If you are under 45, Mr Cronin says a good mix is 80 per cent stocks and 20 per cent bonds (or keep 20 per cent in cash). Above this you might want to consider 50-60 per cent in stocks.
“Remember many young women are too cautious and miss out on investment gains. Over 20-40 years of investing you have plenty of time to ride out huge crashes like 2008 and reap the benefits,” he says.
Mr Cronin says that more women invest in property than in the stock market as it is more tangible and less volatile. But he warns it is also harder to get out of an investment if you need the money.
“For your first investment choose a country you are familiar with – either the UAE or back home – as you can track good locations, good agents and regulatory changes much more easily,” says Mr Cronin. “Buying a property is a serious commitment, so you must have a stable income to support the mortgage.”
According to an annual YouGov survey of 1,000 UAE residents conducted by IP Global, 33 per cent would rather invest in property in their home country than stocks, shares or bonds (21 per cent).
Natasha D’Souza, a 35 year-old Canadian journalist, bought a villa in Dubailand seven years ago. “It was a case of good timing, having the risk appetite to buy when the market was at its lowest  and seeing the property value appreciate with time,” she says.

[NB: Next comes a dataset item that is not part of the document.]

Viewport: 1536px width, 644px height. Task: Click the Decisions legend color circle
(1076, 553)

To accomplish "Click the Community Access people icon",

Ms D’Souza says she chose a project offering future growth potential, because she knew the theme park IMG World was going to be built nearby.
“More than anything, the responsibility that goes with having to pay regular mortgage instalments gave me the sense that I was building equity, building my net worth,” she says, “and that gives you a different kind of conviction.”

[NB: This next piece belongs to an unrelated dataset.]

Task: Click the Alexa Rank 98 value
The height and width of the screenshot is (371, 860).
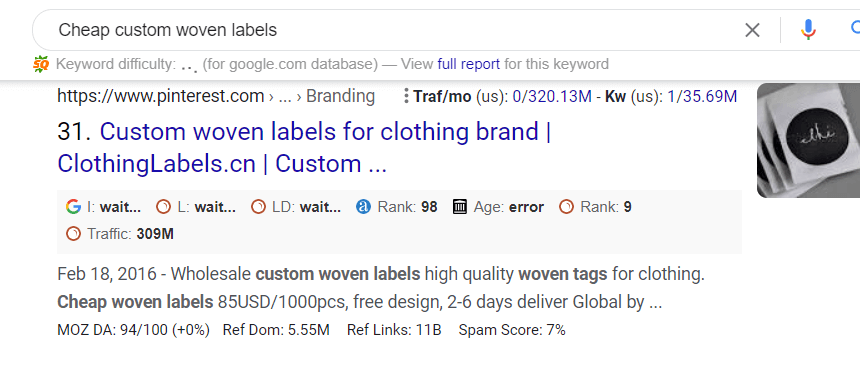Action: pos(429,207)
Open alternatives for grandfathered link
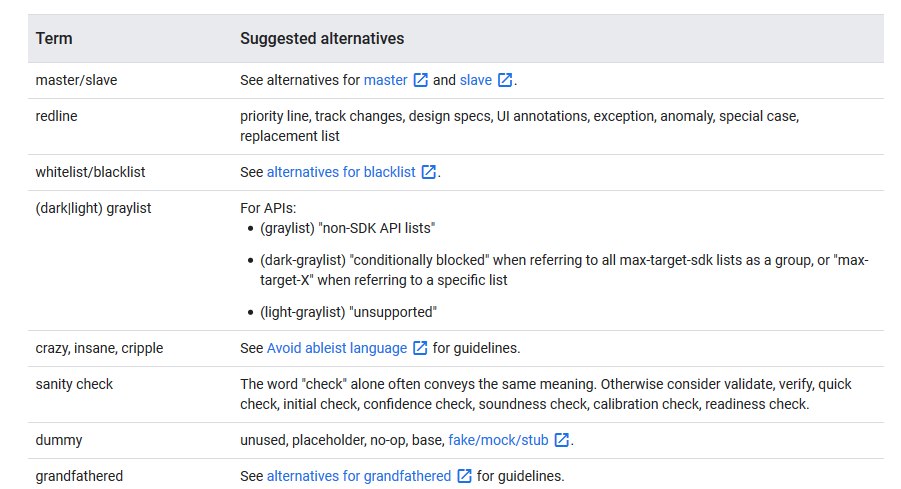This screenshot has height=489, width=901. (359, 476)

One way to secure property at a lower price is to buy off plan. According to Lukman Hajje, the chief commercial officer of propertyfinder Group, developers usually offer between 10 and 30 per cent lower prices for off-plan and under-construction properties. Dubai experienced a 45 per cent increase in the number of transactions for off-plan properties in Q1 of this year, according to Chestertons Estate Agents.
But Cynthia Trench, a Dubai-based lawyer with her company Trench & Associates, says off plan is risky in the UAE, “as the building process might not happen quickly”.

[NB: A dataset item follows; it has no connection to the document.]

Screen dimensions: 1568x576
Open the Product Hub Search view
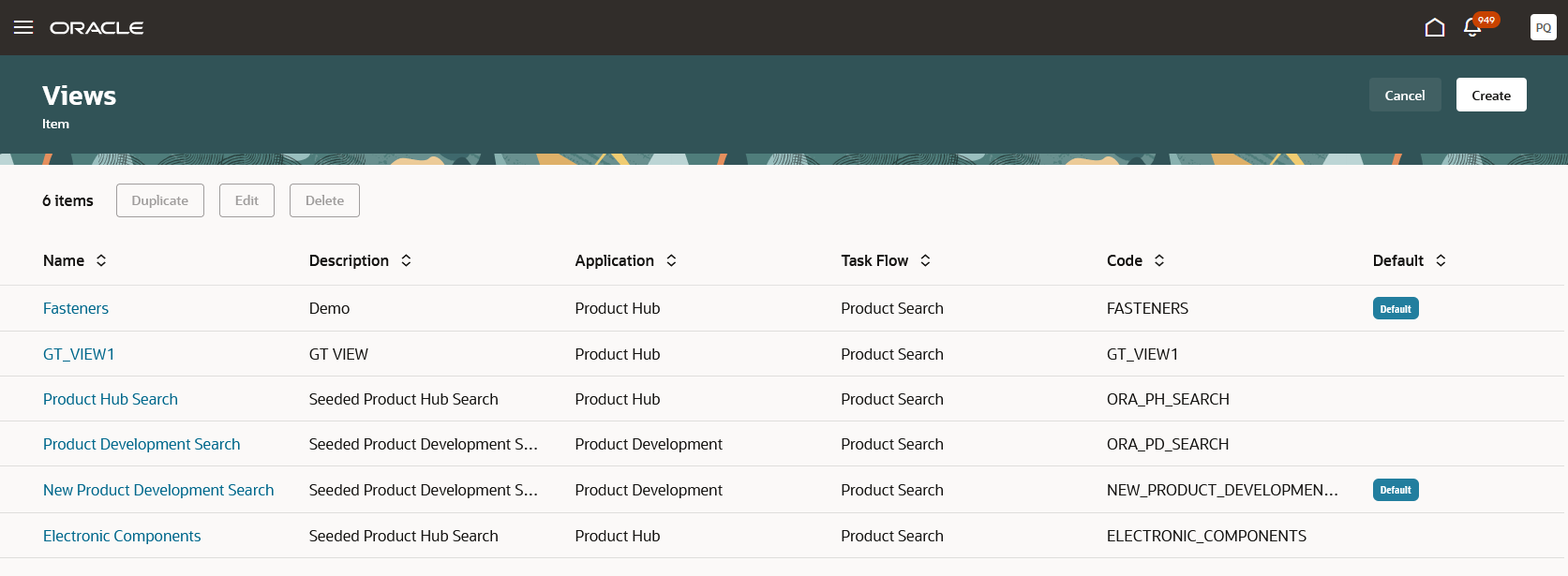click(111, 399)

Instead she recommends women buy UAE property from established companies such as Emaar Properties. But check the service charges before signing up, she adds: “For an apartment in the Burj downtown area, you might have to pay Dh5,000 a month in service charges. Arabian Ranches is Dh10,000 a year, for a 3,500 square foot property – just notice the difference.”
If you find yourself with a large sum of money, women can also consider making a satellite investment in start-up businesses.
An angel investor comes along early on in the life cycle of a company, and helps to fund its growth, says Ms Gokhale, whose business VentureSouk funds early stage tech companies. “You talk to the founders so you get to see their passion and be a part of their story.”
The space has historically been a man’s domain; only 7 per cent of decision-makers at US-based venture capital firms are female, up slightly from 5.7 per cent last year, according to research released last month by Axios.
But in Dubai, a small, growing network of female angel investors is making its mark through Womena, a platform where they can invest in regional start-ups. Co-founder Christina Andreaasen says that women make great investors because they “tend to be detailed, precise and methodical when analysing deals, and can have a great deal of insight, especially into products that target women or families”.
But Ms Andreaasen says some may need to get used to the high risk, high reward model associated with early stage investing. “Women that come from non-financial backgrounds may need some time to become comfortable with the terms, processes and documents used to assess deals and invest,” she says.
Mr Cronin says while this investment strategy is high risk as most new businesses fail, it can be satisfying and offers a very practical business education. “Womena.com supports female investors with a minimum investment of US$10,000 per year. They don’t recommend investing more than 10-15 per cent of your net worth in angel investing,” he adds.